> [Exercise directions] Copy out every one of the following entries word for word, with no changes.

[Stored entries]
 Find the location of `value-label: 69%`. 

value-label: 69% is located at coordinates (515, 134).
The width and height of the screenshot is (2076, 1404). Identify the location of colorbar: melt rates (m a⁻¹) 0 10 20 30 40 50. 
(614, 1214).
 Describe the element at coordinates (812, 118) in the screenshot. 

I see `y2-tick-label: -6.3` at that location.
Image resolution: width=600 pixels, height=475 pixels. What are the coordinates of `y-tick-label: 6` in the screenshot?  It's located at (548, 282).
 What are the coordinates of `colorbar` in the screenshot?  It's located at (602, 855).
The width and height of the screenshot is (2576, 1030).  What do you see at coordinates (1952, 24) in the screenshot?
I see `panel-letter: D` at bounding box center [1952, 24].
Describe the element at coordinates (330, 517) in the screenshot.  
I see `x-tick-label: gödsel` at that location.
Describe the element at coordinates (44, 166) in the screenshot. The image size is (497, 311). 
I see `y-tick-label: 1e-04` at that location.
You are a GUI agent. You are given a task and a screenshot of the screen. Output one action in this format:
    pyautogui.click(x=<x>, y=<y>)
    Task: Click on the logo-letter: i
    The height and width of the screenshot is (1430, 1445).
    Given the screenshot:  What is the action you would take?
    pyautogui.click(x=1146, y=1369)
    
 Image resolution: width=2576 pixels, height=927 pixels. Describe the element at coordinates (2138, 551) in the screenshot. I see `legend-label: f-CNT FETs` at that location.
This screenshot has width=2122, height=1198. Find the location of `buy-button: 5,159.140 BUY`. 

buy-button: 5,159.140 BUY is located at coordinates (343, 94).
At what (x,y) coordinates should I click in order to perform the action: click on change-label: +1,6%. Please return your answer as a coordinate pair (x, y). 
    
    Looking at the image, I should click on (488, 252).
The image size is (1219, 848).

> [Solution for this task]
 Find the location of `value-label: 69%`. 

value-label: 69% is located at coordinates (515, 134).
The width and height of the screenshot is (2076, 1404). Identify the location of colorbar: melt rates (m a⁻¹) 0 10 20 30 40 50. 
(614, 1214).
 Describe the element at coordinates (812, 118) in the screenshot. 

I see `y2-tick-label: -6.3` at that location.
Image resolution: width=600 pixels, height=475 pixels. What are the coordinates of `y-tick-label: 6` in the screenshot?  It's located at (548, 282).
 What are the coordinates of `colorbar` in the screenshot?  It's located at (602, 855).
The width and height of the screenshot is (2576, 1030).  What do you see at coordinates (1952, 24) in the screenshot?
I see `panel-letter: D` at bounding box center [1952, 24].
Describe the element at coordinates (330, 517) in the screenshot.  
I see `x-tick-label: gödsel` at that location.
Describe the element at coordinates (44, 166) in the screenshot. The image size is (497, 311). 
I see `y-tick-label: 1e-04` at that location.
You are a GUI agent. You are given a task and a screenshot of the screen. Output one action in this format:
    pyautogui.click(x=<x>, y=<y>)
    Task: Click on the logo-letter: i
    The height and width of the screenshot is (1430, 1445).
    Given the screenshot:  What is the action you would take?
    pyautogui.click(x=1146, y=1369)
    
 Image resolution: width=2576 pixels, height=927 pixels. Describe the element at coordinates (2138, 551) in the screenshot. I see `legend-label: f-CNT FETs` at that location.
This screenshot has width=2122, height=1198. Find the location of `buy-button: 5,159.140 BUY`. 

buy-button: 5,159.140 BUY is located at coordinates (343, 94).
At what (x,y) coordinates should I click in order to perform the action: click on change-label: +1,6%. Please return your answer as a coordinate pair (x, y). 
    
    Looking at the image, I should click on (488, 252).
The image size is (1219, 848).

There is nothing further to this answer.